Huawei has finally debuted its operating system Harmony OS, or Hongmeng OS in Chinese, at the Huawei Developer Conference in Dongguan today, claiming that the new OS would be gradually introduced to a range of smart devices such as wearables, TVs and speakers.

The Shenzhen-based company said the new Harmony OS is a microkernel-based distributed OS for all platforms, open-sourced and able to support existing Android app. The company also announced that its new OS will have Trusted Execution Environment (TEE) across devices to ensure data protection.

Richard Yu, boss of Huawei’s consumer business group, said the Harmony OS could be first used in its “smart screen products” and will be later available on wearables and laptops by 2020.
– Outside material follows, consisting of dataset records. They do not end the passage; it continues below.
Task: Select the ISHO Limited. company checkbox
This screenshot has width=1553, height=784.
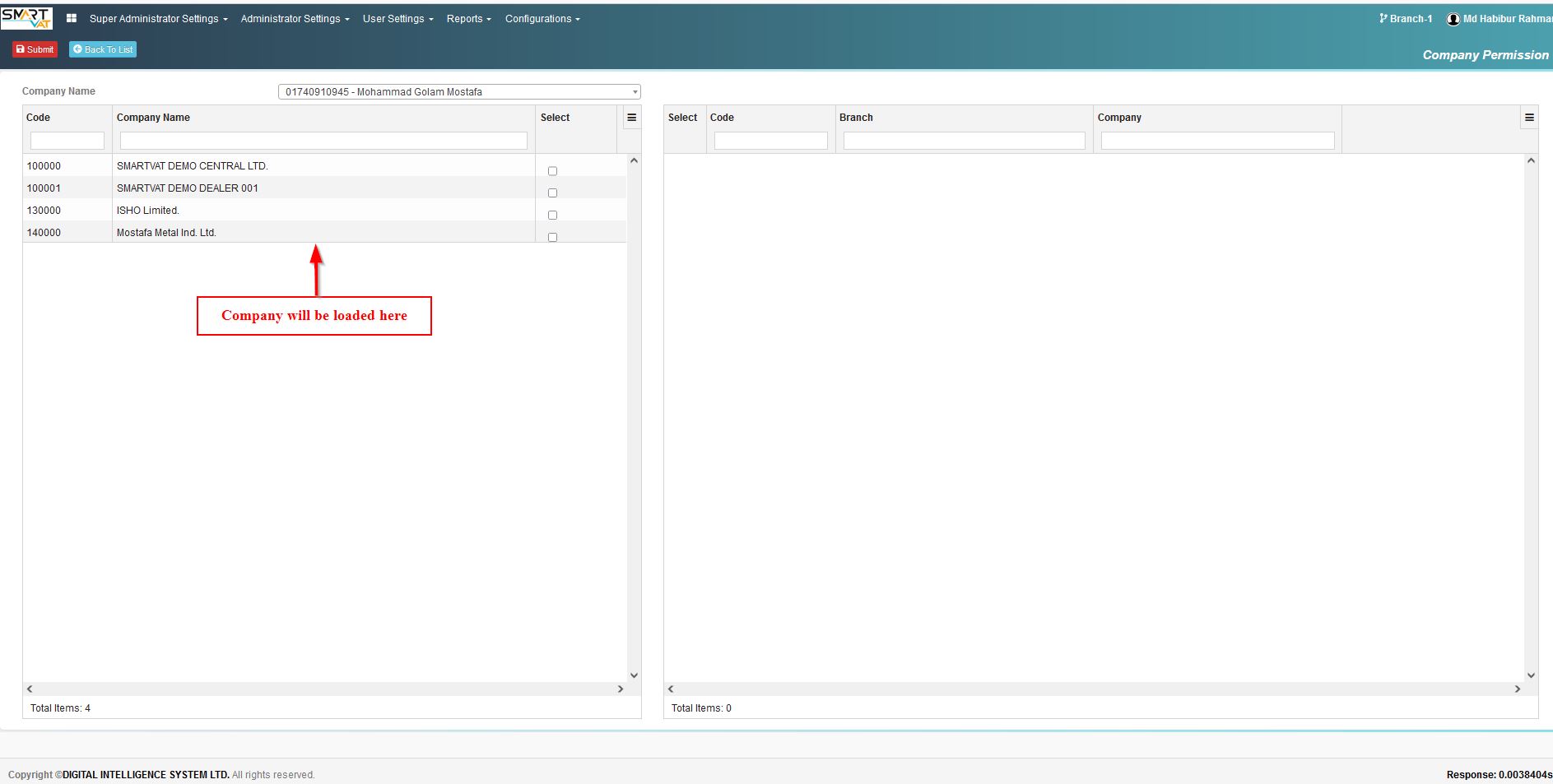Action: pyautogui.click(x=552, y=216)
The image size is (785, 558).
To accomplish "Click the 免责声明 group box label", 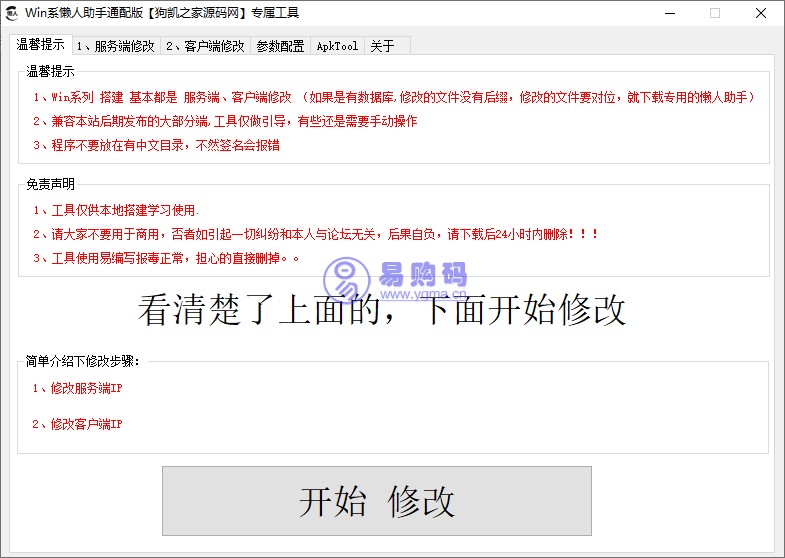I will (x=50, y=184).
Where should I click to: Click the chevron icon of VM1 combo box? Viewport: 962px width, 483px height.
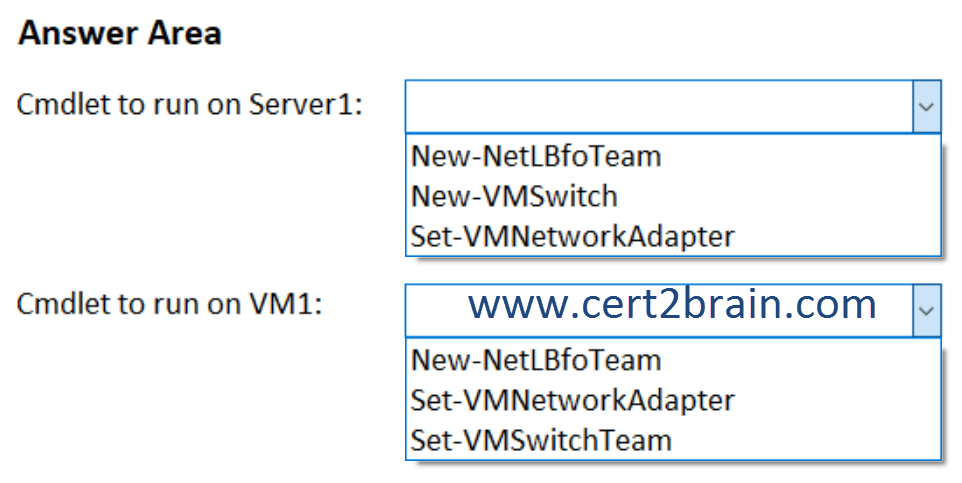pyautogui.click(x=926, y=310)
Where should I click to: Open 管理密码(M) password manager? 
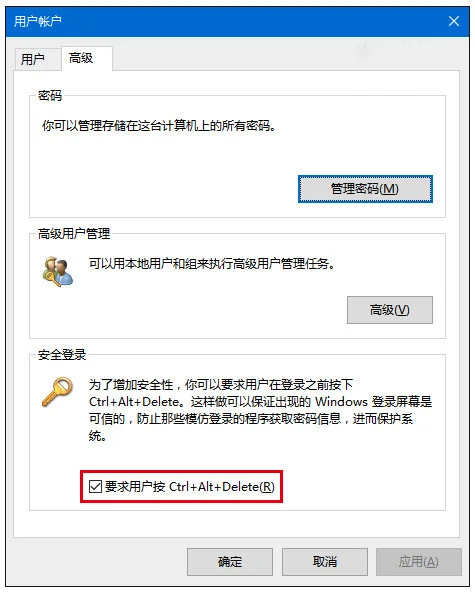(x=365, y=189)
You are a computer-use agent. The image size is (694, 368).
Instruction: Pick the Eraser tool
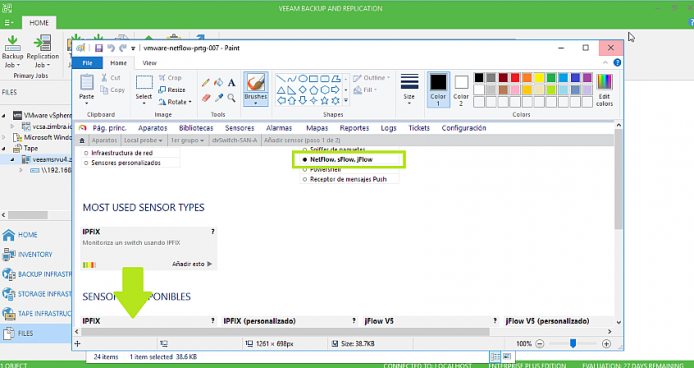coord(206,97)
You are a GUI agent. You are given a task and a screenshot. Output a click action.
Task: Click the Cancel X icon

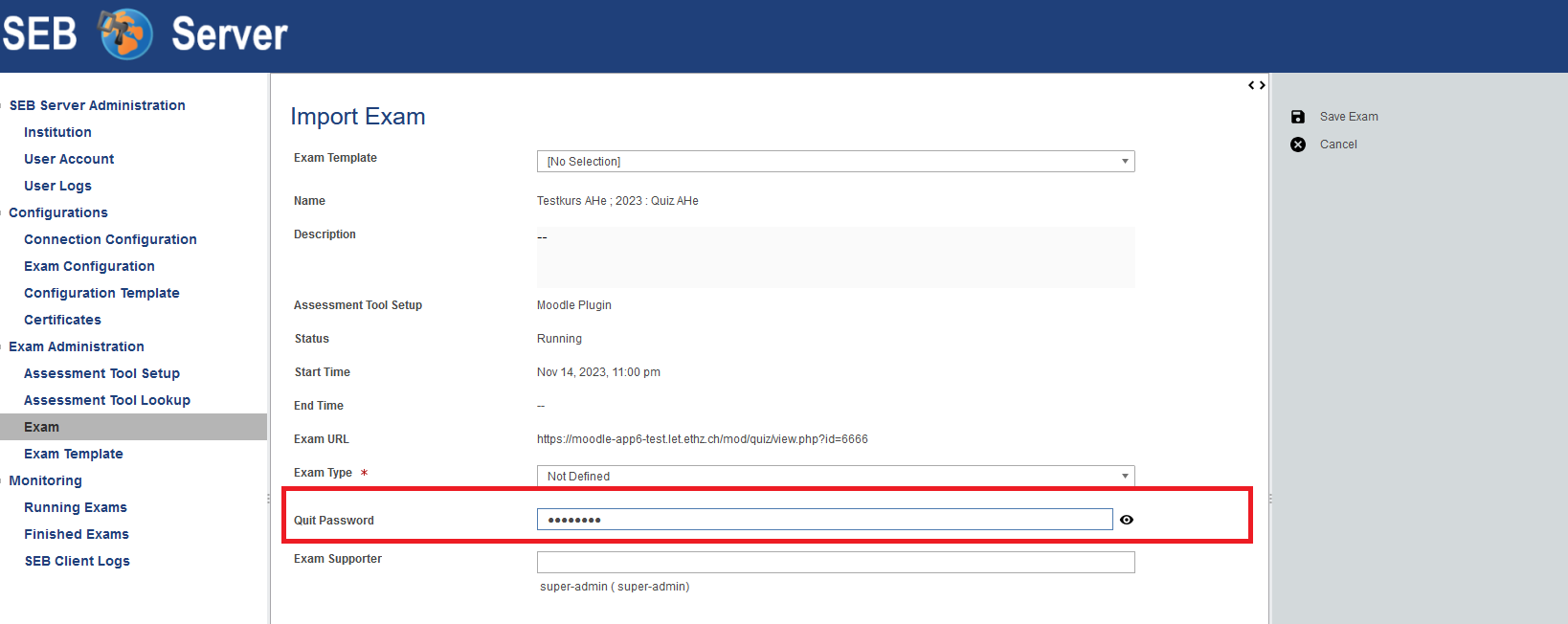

Yu said the company changed the English name of Hongmeng into Harmony because the Chinese name was difficult to pronounce for their foreign customers. “We want to bring more harmony to the world,” he said.

Huawei’s new operating system would not be used on the company’s smartphones at the moment, despite being initially proclaimed as a secret weapon to mitigate the impacts of losing access to Google’s Android system. Google briefly suspended Huawei’s access after the US government blacklisted the Shenzhen-based company.

Even so, Huawei could introduce the system to its smartphones “at any time” should they need to, Yu said. The current decision to leave smartphones out from the scope of the Harmony OS is because of the re-established cooperation with Google and the backbone of Android’s ecosystem, according to Yu.

Earlier this month, Chinese media the Global Times reported that Huawei would launch a smartphone based on Harmony OS later this year, targeted to low and medium-end markets and priced at around 2,000 yuan (USD 288).

Huawei registered the trademark for its operating system in the aftermath of the US ban in May.